Options Schools will take over the adult high school soon after being a partner with NEO for years.
Scott Williams, vice president of Craftsman Community Maker Labs of Indiana, is also on NEO’s board. The Craftsman organization is developing a makerspace in what Reiner calls “the cavern,” part of the old Camelot Lanes bowling alley off U.S. 6 near County Line Road.
NEO was established 14 years ago after Portage Township Schools closed its adult education facility in the former Garyton School.
“We were one of the first charter schools authorized by the state in 2002,” Williams said.
“We’re small, and it’s really hard to compete,” Reiner said.
Options is subsuming NEO, keeping the NEO name but operating under the Options umbrella. “NEO is going to grow. New Vistas is going to grow,” she said.
“We’re calling it our next act, NEO’s next act,” Reiner said.
NEO bought the 70,000-square-foot former bowling alley after shopping around for potential properties, including the 16,000-square-foot open-air pavilion near Portage Lakefront Park, the failed University Center that now houses the police department, the old police station and others. Then a real estate broker asked her, “How good’s your imagination?” before showing her the bowling alley, she said.
NEO, founded by Project Neighbors – her father Walt Reiner’s brainchild – needed only 45,000 square feet, but the bowling alley was the right place and available at the right time.
Then-Gov. Mike Pence had a low-interest,10-year loan option for charter schools. “I learned a lot that year,” Reiner said.
“We had to do the charter school proposal in one month,” she said. Reiner sketched out a design for the new school on her vision board at the old Garyton School, where she was working with Portage Adult Education at the time, and revised it repeatedly based on staff suggestions.
Now that she’s retiring, Options is taking over.

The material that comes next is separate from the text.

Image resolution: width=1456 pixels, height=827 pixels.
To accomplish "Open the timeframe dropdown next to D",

President and CEO Mike Gustin and his team met with the NEO team for the first time recently.
“One of the things we bring is a lot of stability,” he said.
Options began with 260 students in two locations, Noblesville and Carmel, but has grown to about 1,500 students and 160 staff members in all 92 counties, Gustin said. “We have grown from this mom-and-pop into this medium-size corporation,” he said.

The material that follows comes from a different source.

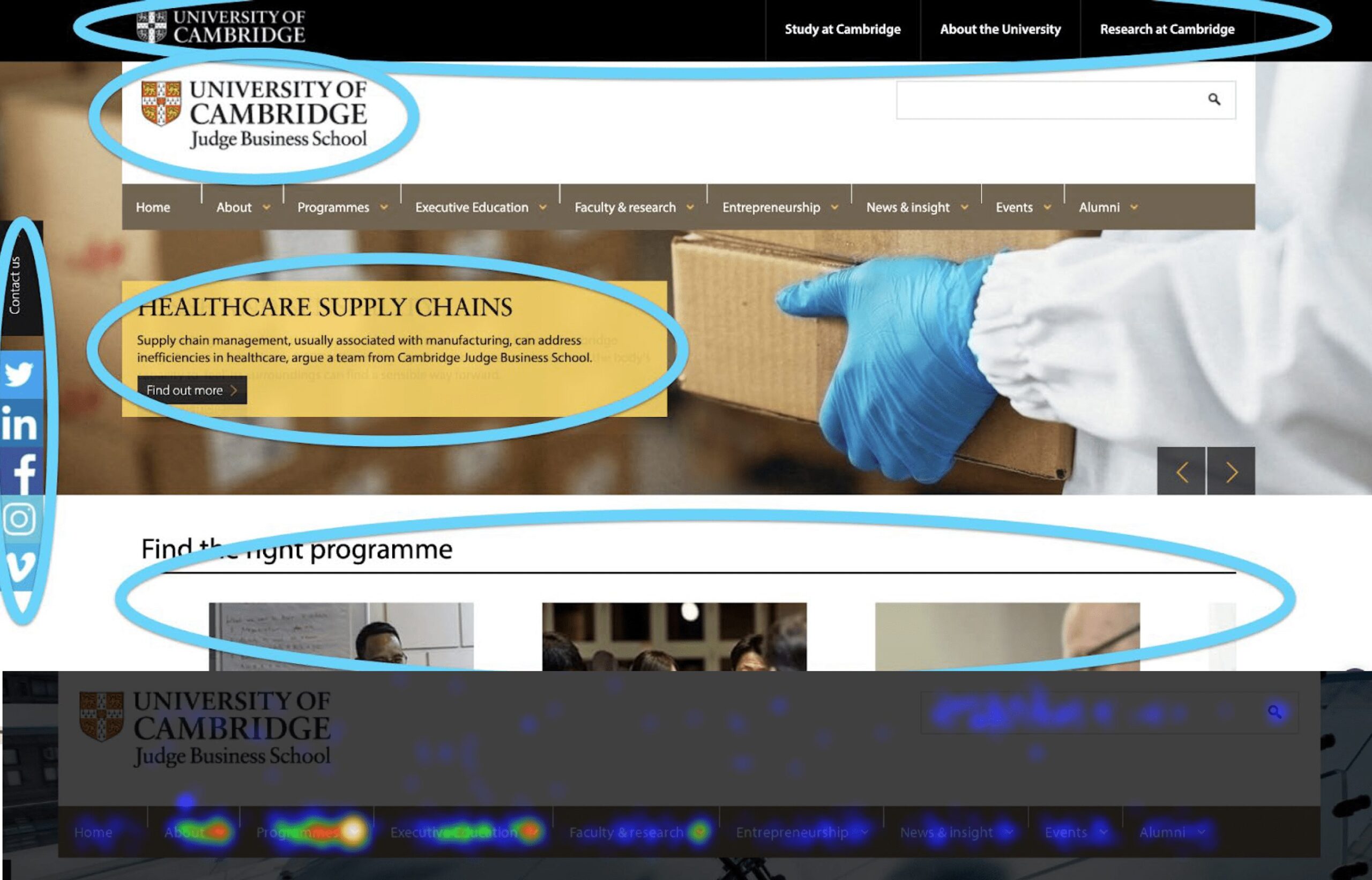Viewport: 1372px width, 880px height.
Task: Click the Facebook sidebar icon
Action: pos(23,472)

Williams became interested in NEO after becoming involved in the push to establish Craftsman Community Maker Labs. Like NEO, Williams and his team considered the open-air pavilion, but that didn’t work out. Like NEO, he found the old bowling alley the appropriate place to set up shop.

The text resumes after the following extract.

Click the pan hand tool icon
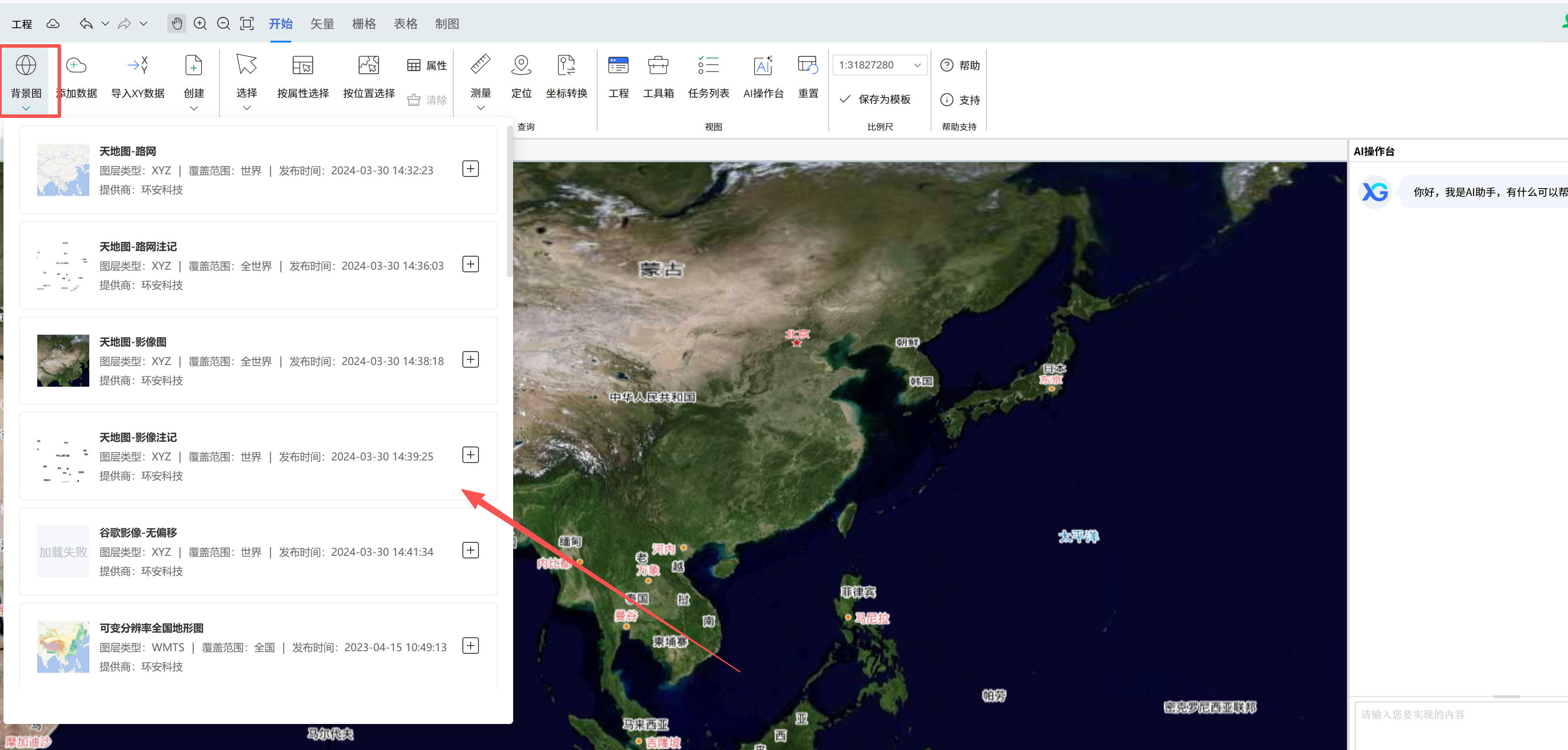 (x=176, y=24)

“Our science room was intended as a makerspace,” Reiner said.
“It’s really aligned with our adult education program,” she said, offering pre-apprenticeship programs and more.
“Our art teacher would love to do something with photography,” Reiner said.
The makerspace, opening in July, will have 4,600 square feet across three shops and a separate entrance.
Williams walked through “the cavern” to show what it would become.
“Right now, you’re seeing a lot of empty space,” he said, but that will change.
Shop A will be devoted to the arts, will equipment like a kiln, sublimation machine, 3D printers, laser engraver and other arts and crafts equipment.
That will be the first area to open, Williams said.
Shop B will be devoted to woodworking, with commercial quality equipment, he said. Users will need to bring their own materials; he hopes to arrange for discounts from local suppliers.
Shop C will be for metalworking and fabrication. That will be the last to open.
“The whole idea is to create a space where people can explore and make new things,” Williams said. That includes putting together family programming “to create something, to make something, to learn something new.”
In other words, Options Schools is helping Craftsman Community Maker Labs of Indiana participants have plenty of options for deciding what to try.
Doug Ross is a freelance reporter for the Post-Tribune.